* **Problem requirements**
Copy the rows below word for word, leaving out the pictures.
-- start --
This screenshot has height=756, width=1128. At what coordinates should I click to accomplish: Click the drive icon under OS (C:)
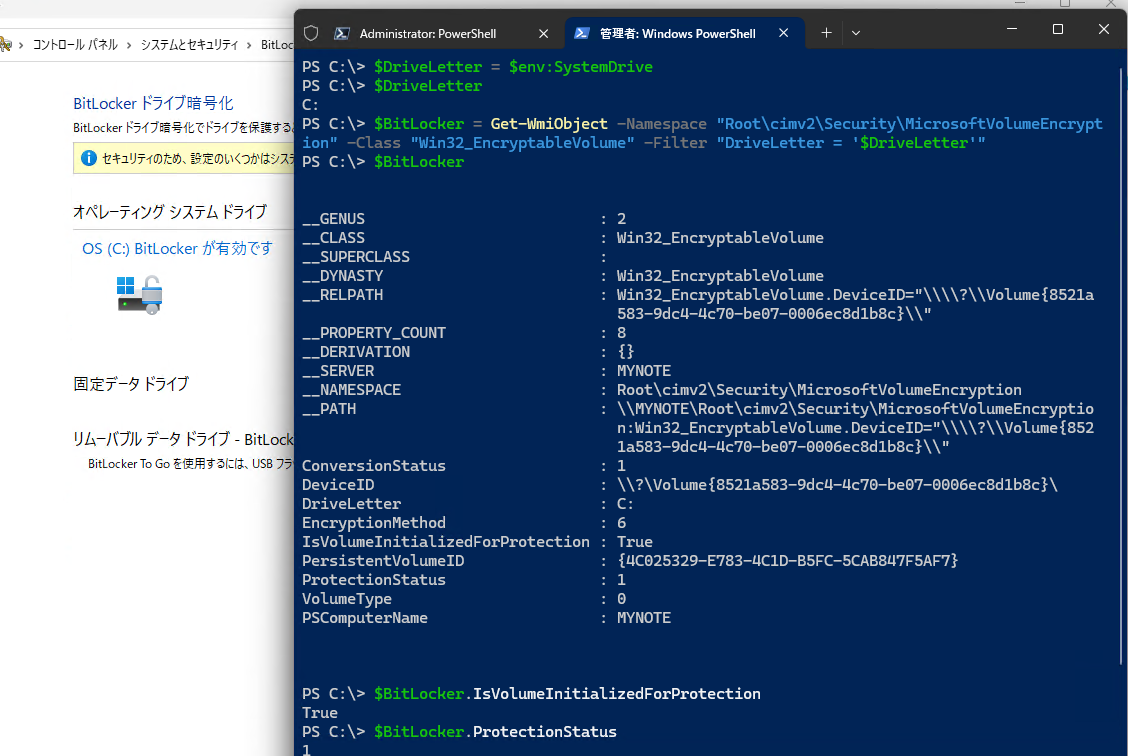[139, 294]
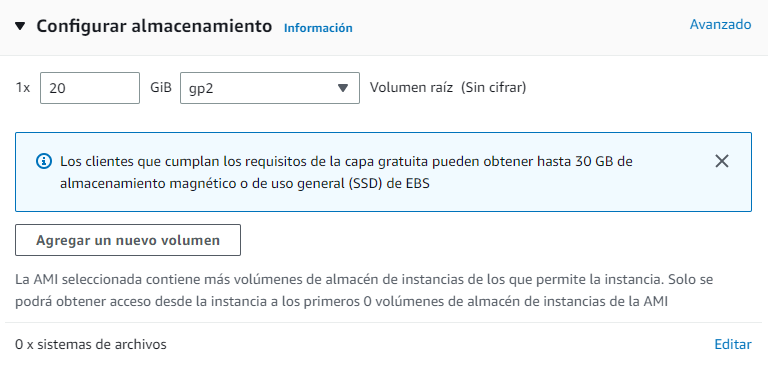Viewport: 768px width, 366px height.
Task: Click the info icon in the free tier notice
Action: coord(44,161)
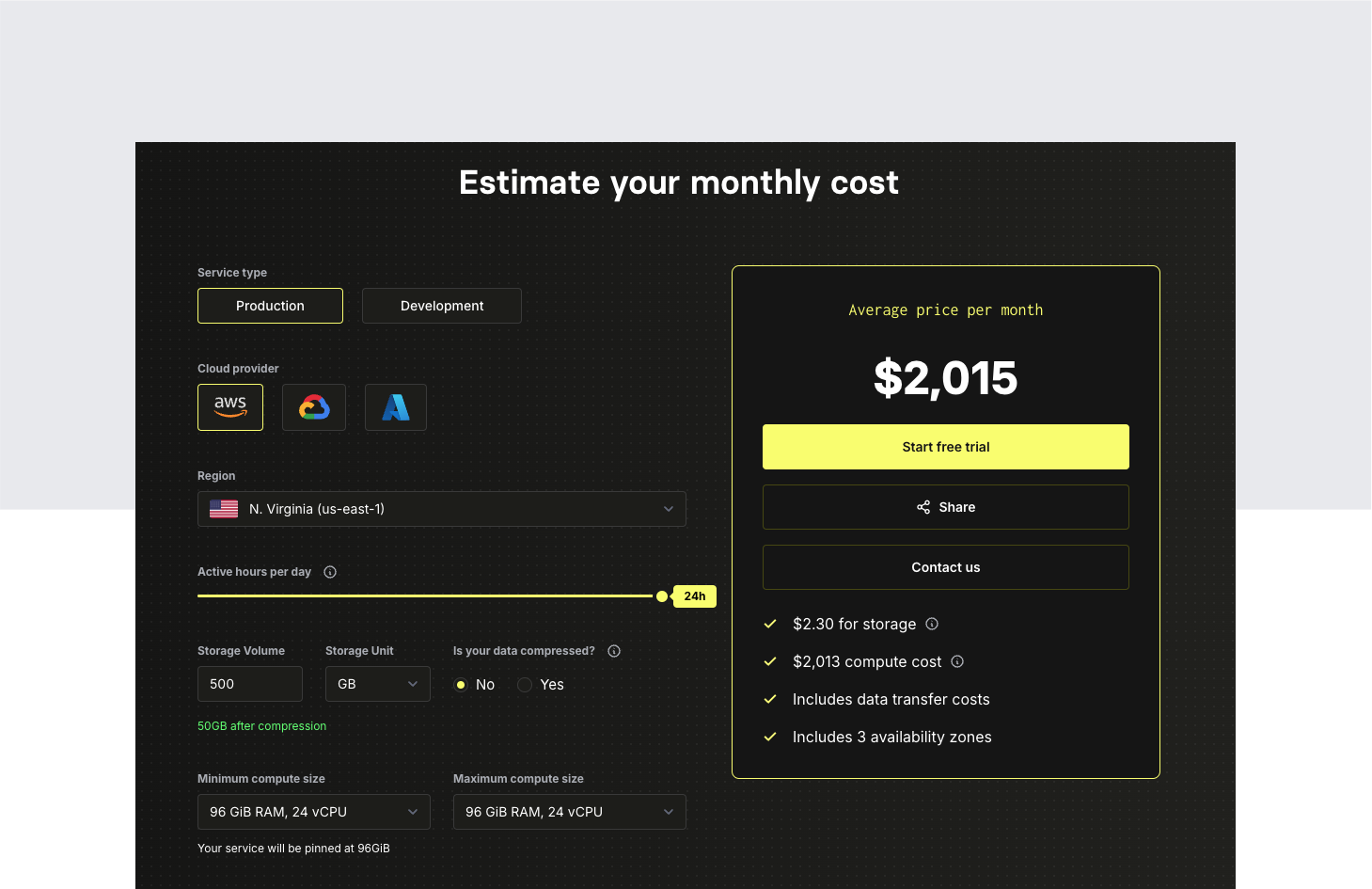Pick the Azure cloud provider icon
This screenshot has height=889, width=1372.
tap(396, 407)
-- end --
* **Exercise response**
This screenshot has height=756, width=1128. At what coordinates should I click to accomplish: Click the drive icon under OS (C:)
[139, 294]
Viewport: 768px width, 366px height.
Task: Click the info icon in the free tier notice
Action: coord(44,161)
Pick the Azure cloud provider icon
This screenshot has height=889, width=1372.
tap(396, 407)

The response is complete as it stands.